*実施事項*:
- A) 日本のプライドシーンについての対談文によると、日本で初めて「東京レズビアン・ゲイ・パレード」が開催されたのは何年ですか。
- B) 日本のプライドシーンについての対談文から、「畑野 中にいる人たちのイデオ」から「がバタバタと辞めているのね。」までをそのまま抜き出してください。
- C) 日本のプライドシーンについての対談文に数字で示されている西暦の年を、すべて挙げてください。

*本文抜粋*:
——
畑野 日本は目に見えない階級があるんですよ。でも東京レインボープライドみたいにいろいろな企業ブースが出てワイワイできる人と、そこには馴染めない人たちが真っ二つに分かれている。結局、いまの日本のプライドシーンって経済活動なんだよね。

ざっくりと日本の歴史を振り返ると、1994年に日本で初めて「東京レズビアン・ゲイ・パレード」が開催されるんですね。良くも悪くもゲイリブからスタートしていて、そういう方向性が強かった。その後、紆余曲折があって2000年から「東京レズビアン&ゲイパレード」が開かれ、2005年には「東京プライド」が設立されるんです。その都度内部では色々な問題と衝突していたようで。

鈴木 例えば、政治的な活動とお金をまわす事務的な仕事のバランスが取れなくなった、みたいなことでしょうか?

畑野 中にいる人たちのイデオロギーがバラバラなのよ。最初は「日本でもパレードをやりたいね」という素朴な思いからスタートしていると思うんです。でも、性的指向や性自認についてのまとめたジョグジャカルタ原則(2006年)が発表されて世界的なLGBTQムーブメントが起きたとき、日本もその流れに乗るんだけど、「お金になるだろう」という面も大きくて。

今年のプライドは新型コロナウイルスの感染拡大で中止になったけど、その前からスタッフがバタバタと辞めているのね。

鈴木 なぜですか?
——
*抽出データ*:
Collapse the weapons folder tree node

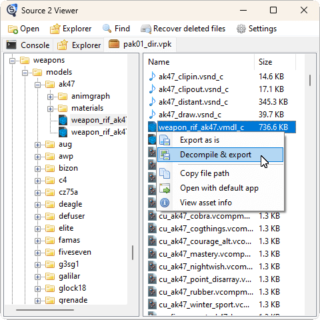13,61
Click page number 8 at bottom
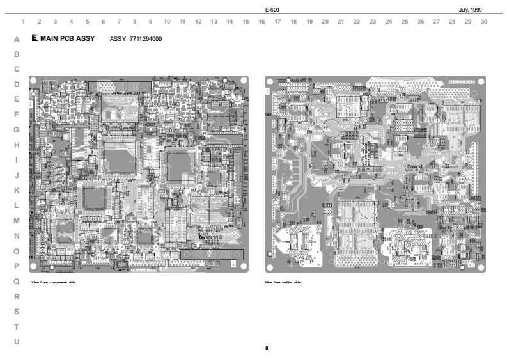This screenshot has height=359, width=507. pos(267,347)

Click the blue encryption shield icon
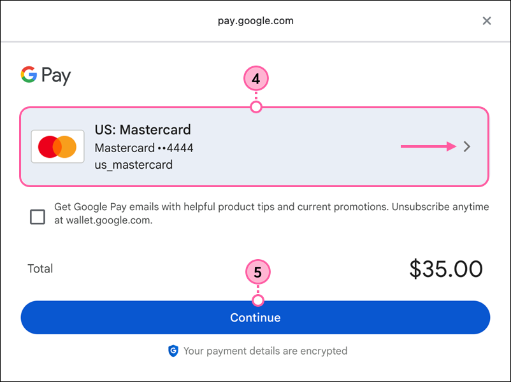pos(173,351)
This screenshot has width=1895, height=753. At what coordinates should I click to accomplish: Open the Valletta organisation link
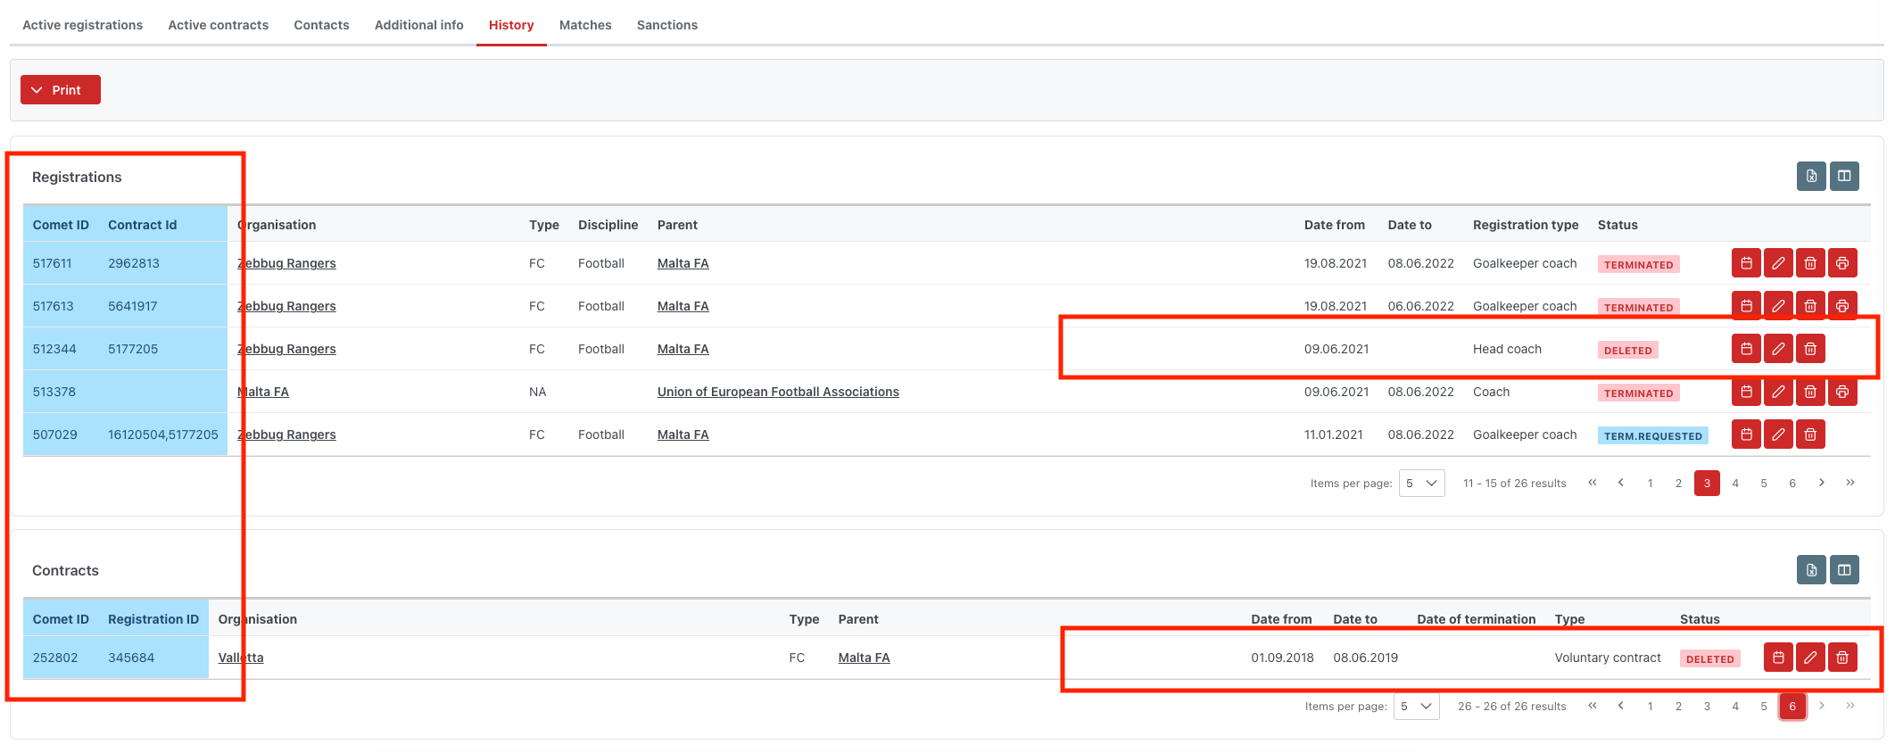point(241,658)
——
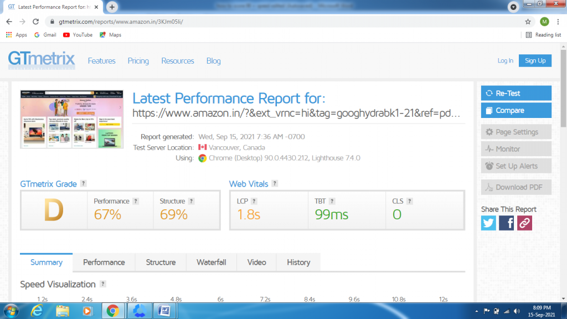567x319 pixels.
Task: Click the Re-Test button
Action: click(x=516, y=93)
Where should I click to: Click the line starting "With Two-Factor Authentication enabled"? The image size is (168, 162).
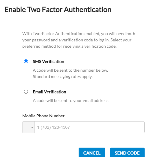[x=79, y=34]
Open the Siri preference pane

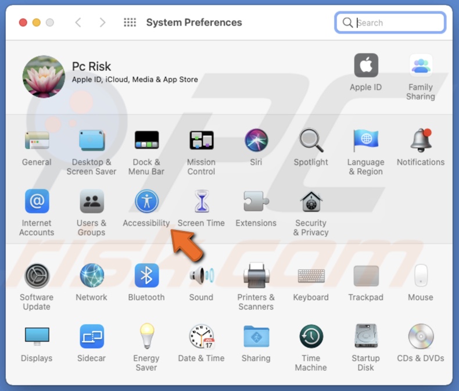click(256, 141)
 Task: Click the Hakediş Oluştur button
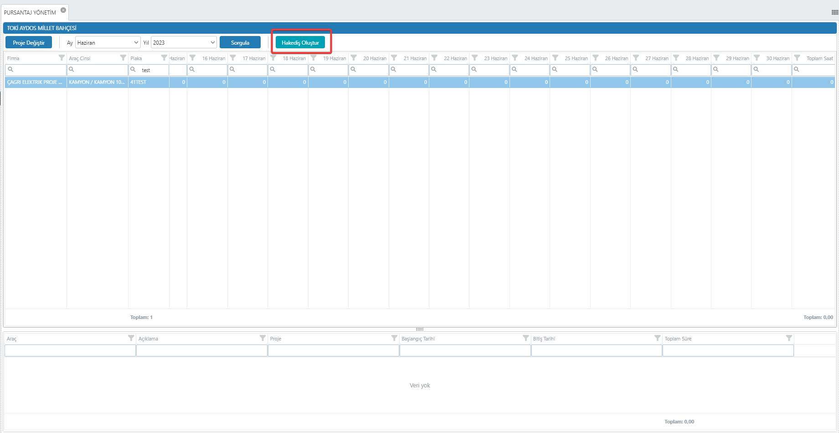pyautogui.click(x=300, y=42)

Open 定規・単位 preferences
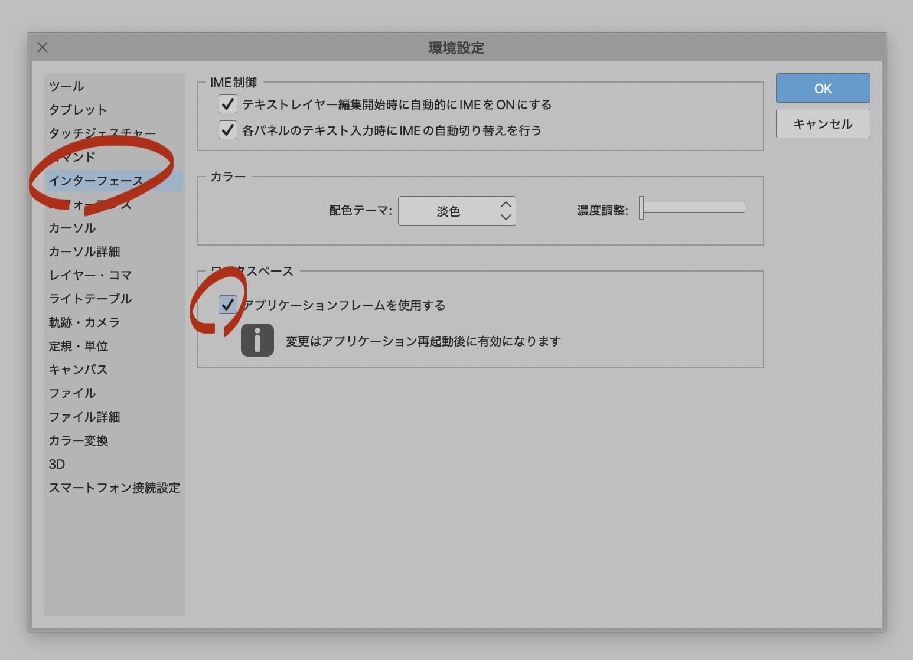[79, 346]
——
*各課題の解答*:
- A) 1994年です。

- B)
畑野 中にいる人たちのイデオロギーがバラバラなのよ。最初は「日本でもパレードをやりたいね」という素朴な思いからスタートしていると思うんです。でも、性的指向や性自認についてのまとめたジョグジャカルタ原則(2006年)が発表されて世界的なLGBTQムーブメントが起きたとき、日本もその流れに乗るんだけど、「お金になるだろう」という面も大きくて。

今年のプライドは新型コロナウイルスの感染拡大で中止になったけど、その前からスタッフがバタバタと辞めているのね。

- C) 1994年、2000年、2005年、2006年